_PROBLEM DETAILS_:
Could you restate the data word for word?

_PROVIDED RECORDS_:
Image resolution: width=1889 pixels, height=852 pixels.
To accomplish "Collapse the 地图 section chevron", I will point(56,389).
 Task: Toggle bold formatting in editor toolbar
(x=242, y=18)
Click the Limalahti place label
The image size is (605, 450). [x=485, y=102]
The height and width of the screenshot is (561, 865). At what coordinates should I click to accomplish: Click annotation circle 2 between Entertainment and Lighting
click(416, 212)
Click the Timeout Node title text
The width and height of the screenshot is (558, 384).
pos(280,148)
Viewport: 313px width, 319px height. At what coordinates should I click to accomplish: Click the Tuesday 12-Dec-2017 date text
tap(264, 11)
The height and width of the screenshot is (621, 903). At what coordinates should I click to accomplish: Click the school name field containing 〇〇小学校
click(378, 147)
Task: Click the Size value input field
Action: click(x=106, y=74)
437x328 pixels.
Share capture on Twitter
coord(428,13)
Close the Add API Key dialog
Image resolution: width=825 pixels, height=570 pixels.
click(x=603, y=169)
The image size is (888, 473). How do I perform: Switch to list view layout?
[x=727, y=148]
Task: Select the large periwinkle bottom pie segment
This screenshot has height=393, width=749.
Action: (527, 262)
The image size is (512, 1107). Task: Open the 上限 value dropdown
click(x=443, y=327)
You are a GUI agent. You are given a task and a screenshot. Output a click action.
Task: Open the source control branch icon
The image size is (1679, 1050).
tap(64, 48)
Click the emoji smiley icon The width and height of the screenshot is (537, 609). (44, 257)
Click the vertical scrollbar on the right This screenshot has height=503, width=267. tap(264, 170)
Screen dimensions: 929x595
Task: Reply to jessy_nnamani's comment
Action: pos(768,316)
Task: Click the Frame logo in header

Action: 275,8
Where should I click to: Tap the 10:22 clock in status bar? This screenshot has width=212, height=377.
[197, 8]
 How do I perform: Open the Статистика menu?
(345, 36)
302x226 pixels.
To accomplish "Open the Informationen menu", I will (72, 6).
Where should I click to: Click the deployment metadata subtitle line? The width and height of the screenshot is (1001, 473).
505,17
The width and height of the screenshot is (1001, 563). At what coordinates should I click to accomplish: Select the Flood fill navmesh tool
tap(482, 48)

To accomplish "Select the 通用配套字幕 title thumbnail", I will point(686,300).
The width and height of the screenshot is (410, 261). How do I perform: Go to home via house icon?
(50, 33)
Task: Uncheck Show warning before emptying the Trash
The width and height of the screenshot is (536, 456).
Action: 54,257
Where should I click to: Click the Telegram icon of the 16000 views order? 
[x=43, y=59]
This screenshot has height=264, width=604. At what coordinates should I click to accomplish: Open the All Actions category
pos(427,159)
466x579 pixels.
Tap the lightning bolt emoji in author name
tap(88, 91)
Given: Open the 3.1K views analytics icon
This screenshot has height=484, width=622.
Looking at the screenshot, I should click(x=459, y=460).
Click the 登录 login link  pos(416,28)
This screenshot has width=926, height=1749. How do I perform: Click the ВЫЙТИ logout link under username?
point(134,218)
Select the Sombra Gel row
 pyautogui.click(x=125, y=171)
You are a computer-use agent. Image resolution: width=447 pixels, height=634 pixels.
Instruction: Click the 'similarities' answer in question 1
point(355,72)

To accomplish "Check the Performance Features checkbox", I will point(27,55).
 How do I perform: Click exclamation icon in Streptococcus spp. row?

_YOUR SOLUTION_:
Image resolution: width=1889 pixels, height=852 pixels.
To accomplish "Collapse the 地图 section chevron", I will point(56,389).
 Task: Toggle bold formatting in editor toolbar
(x=242, y=18)
Click the Limalahti place label
The image size is (605, 450). [x=485, y=102]
The height and width of the screenshot is (561, 865). At what coordinates should I click to accomplish: Click annotation circle 2 between Entertainment and Lighting
click(416, 212)
Click the Timeout Node title text
The width and height of the screenshot is (558, 384).
pos(280,148)
Viewport: 313px width, 319px height. At what coordinates should I click to accomplish: Click the Tuesday 12-Dec-2017 date text
tap(264, 11)
The height and width of the screenshot is (621, 903). At what coordinates should I click to accomplish: Click the school name field containing 〇〇小学校
click(378, 147)
Task: Click the Size value input field
Action: click(x=106, y=74)
437x328 pixels.
Share capture on Twitter
coord(428,13)
Close the Add API Key dialog
Image resolution: width=825 pixels, height=570 pixels.
click(x=603, y=169)
The image size is (888, 473). How do I perform: Switch to list view layout?
[x=727, y=148]
Task: Select the large periwinkle bottom pie segment
This screenshot has height=393, width=749.
Action: (527, 262)
The image size is (512, 1107). Task: Open the 上限 value dropdown
click(x=443, y=327)
You are a GUI agent. You are given a task and a screenshot. Output a click action.
Task: Open the source control branch icon
The image size is (1679, 1050).
tap(64, 48)
Click the emoji smiley icon The width and height of the screenshot is (537, 609). (44, 257)
Click the vertical scrollbar on the right This screenshot has height=503, width=267. tap(264, 170)
Screen dimensions: 929x595
Task: Reply to jessy_nnamani's comment
Action: pos(768,316)
Task: Click the Frame logo in header

Action: 275,8
Where should I click to: Tap the 10:22 clock in status bar? This screenshot has width=212, height=377.
[197, 8]
 How do I perform: Open the Статистика menu?
(345, 36)
302x226 pixels.
To accomplish "Open the Informationen menu", I will (72, 6).
Where should I click to: Click the deployment metadata subtitle line? The width and height of the screenshot is (1001, 473).
505,17
The width and height of the screenshot is (1001, 563). At what coordinates should I click to accomplish: Select the Flood fill navmesh tool
tap(482, 48)

To accomplish "Select the 通用配套字幕 title thumbnail", I will point(686,300).
The width and height of the screenshot is (410, 261). How do I perform: Go to home via house icon?
(50, 33)
Task: Uncheck Show warning before emptying the Trash
The width and height of the screenshot is (536, 456).
Action: 54,257
Where should I click to: Click the Telegram icon of the 16000 views order? 
[x=43, y=59]
This screenshot has height=264, width=604. At what coordinates should I click to accomplish: Open the All Actions category
pos(427,159)
466x579 pixels.
Tap the lightning bolt emoji in author name
tap(88, 91)
Given: Open the 3.1K views analytics icon
This screenshot has height=484, width=622.
Looking at the screenshot, I should click(x=459, y=460).
Click the 登录 login link  pos(416,28)
This screenshot has width=926, height=1749. How do I perform: Click the ВЫЙТИ logout link under username?
point(134,218)
Select the Sombra Gel row
 pyautogui.click(x=125, y=171)
You are a computer-use agent. Image resolution: width=447 pixels, height=634 pixels.
Instruction: Click the 'similarities' answer in question 1
point(355,72)

To accomplish "Check the Performance Features checkbox", I will point(27,55).
 How do I perform: Click exclamation icon in Streptococcus spp. row?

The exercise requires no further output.